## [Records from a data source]
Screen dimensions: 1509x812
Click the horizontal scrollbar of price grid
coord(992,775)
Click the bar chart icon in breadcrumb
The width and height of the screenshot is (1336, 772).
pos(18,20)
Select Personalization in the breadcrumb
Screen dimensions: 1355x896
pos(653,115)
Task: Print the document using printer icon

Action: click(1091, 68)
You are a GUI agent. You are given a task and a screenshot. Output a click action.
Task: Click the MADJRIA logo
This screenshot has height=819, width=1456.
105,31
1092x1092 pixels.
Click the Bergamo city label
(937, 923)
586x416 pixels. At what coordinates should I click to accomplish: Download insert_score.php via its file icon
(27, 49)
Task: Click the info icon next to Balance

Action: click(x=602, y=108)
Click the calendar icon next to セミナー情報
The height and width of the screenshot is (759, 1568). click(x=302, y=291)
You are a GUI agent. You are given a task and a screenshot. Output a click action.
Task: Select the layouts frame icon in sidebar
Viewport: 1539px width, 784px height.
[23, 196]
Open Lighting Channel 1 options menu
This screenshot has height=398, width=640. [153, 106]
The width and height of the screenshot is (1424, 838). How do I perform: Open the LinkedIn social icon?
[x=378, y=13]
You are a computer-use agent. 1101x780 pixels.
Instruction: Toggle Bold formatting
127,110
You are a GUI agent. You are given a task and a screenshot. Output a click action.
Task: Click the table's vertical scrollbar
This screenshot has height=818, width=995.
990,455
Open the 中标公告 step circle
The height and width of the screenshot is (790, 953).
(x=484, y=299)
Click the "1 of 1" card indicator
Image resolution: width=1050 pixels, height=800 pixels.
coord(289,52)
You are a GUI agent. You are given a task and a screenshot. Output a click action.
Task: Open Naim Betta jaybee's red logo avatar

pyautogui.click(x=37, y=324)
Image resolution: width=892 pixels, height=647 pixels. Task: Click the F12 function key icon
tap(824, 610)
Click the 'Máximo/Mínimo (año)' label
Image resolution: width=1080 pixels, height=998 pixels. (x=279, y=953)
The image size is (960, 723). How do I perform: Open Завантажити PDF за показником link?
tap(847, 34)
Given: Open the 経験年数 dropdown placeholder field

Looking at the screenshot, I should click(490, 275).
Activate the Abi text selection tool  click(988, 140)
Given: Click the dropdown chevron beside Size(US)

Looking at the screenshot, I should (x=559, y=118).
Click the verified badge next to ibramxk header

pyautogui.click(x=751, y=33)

## [ACTIVITY]
Without any change, reproduce the data in full.

## [WRITTEN ANSWER]
Screen dimensions: 1509x812
Click the horizontal scrollbar of price grid
coord(992,775)
Click the bar chart icon in breadcrumb
The width and height of the screenshot is (1336, 772).
pos(18,20)
Select Personalization in the breadcrumb
Screen dimensions: 1355x896
pos(653,115)
Task: Print the document using printer icon

Action: click(1091, 68)
You are a GUI agent. You are given a task and a screenshot. Output a click action.
Task: Click the MADJRIA logo
This screenshot has height=819, width=1456.
105,31
1092x1092 pixels.
Click the Bergamo city label
(937, 923)
586x416 pixels. At what coordinates should I click to accomplish: Download insert_score.php via its file icon
(27, 49)
Task: Click the info icon next to Balance

Action: click(x=602, y=108)
Click the calendar icon next to セミナー情報
The height and width of the screenshot is (759, 1568). click(x=302, y=291)
You are a GUI agent. You are given a task and a screenshot. Output a click action.
Task: Select the layouts frame icon in sidebar
Viewport: 1539px width, 784px height.
[23, 196]
Open Lighting Channel 1 options menu
This screenshot has height=398, width=640. [153, 106]
The width and height of the screenshot is (1424, 838). How do I perform: Open the LinkedIn social icon?
[x=378, y=13]
You are a computer-use agent. 1101x780 pixels.
Instruction: Toggle Bold formatting
127,110
You are a GUI agent. You are given a task and a screenshot. Output a click action.
Task: Click the table's vertical scrollbar
This screenshot has height=818, width=995.
990,455
Open the 中标公告 step circle
The height and width of the screenshot is (790, 953).
(x=484, y=299)
Click the "1 of 1" card indicator
Image resolution: width=1050 pixels, height=800 pixels.
coord(289,52)
You are a GUI agent. You are given a task and a screenshot. Output a click action.
Task: Open Naim Betta jaybee's red logo avatar

pyautogui.click(x=37, y=324)
Image resolution: width=892 pixels, height=647 pixels. Task: Click the F12 function key icon
tap(824, 610)
Click the 'Máximo/Mínimo (año)' label
Image resolution: width=1080 pixels, height=998 pixels. (x=279, y=953)
The image size is (960, 723). How do I perform: Open Завантажити PDF за показником link?
tap(847, 34)
Given: Open the 経験年数 dropdown placeholder field

Looking at the screenshot, I should click(490, 275).
Activate the Abi text selection tool  click(988, 140)
Given: Click the dropdown chevron beside Size(US)

Looking at the screenshot, I should (x=559, y=118).
Click the verified badge next to ibramxk header

pyautogui.click(x=751, y=33)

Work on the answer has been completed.